### SOURCE DATA ###

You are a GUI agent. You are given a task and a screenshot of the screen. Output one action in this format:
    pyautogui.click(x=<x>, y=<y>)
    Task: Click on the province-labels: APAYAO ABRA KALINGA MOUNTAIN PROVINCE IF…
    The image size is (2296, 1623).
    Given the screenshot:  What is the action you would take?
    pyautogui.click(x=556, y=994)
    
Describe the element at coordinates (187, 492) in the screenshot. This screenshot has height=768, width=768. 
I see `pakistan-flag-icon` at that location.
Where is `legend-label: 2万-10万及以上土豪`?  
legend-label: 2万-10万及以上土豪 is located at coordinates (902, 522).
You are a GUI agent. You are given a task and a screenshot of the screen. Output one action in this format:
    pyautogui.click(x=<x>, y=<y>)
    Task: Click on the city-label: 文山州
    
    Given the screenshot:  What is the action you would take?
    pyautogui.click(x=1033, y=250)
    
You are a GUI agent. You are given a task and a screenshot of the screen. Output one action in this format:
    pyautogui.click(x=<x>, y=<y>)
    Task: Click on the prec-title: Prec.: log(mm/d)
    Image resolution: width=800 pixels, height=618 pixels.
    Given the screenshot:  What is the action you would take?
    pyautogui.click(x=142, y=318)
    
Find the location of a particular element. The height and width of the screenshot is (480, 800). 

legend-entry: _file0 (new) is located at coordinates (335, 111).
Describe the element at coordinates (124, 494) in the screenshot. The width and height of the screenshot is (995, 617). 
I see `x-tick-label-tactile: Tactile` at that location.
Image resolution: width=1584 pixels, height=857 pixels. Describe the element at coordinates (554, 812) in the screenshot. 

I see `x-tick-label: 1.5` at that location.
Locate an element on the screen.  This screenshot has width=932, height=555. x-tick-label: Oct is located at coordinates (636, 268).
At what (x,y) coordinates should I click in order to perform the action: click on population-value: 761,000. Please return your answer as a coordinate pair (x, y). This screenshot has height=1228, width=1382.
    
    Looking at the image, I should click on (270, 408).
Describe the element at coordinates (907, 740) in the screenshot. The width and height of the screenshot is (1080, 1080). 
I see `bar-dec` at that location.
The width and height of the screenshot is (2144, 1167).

###

#### TASK TO COMPLETE
Identify every line of the items above that contains the string "pixels", matching case exactly, and copy each of those lines.

#### FINAL ANSWER
    Image resolution: width=800 pixels, height=618 pixels.
Image resolution: width=1584 pixels, height=857 pixels. Describe the element at coordinates (554, 812) in the screenshot. 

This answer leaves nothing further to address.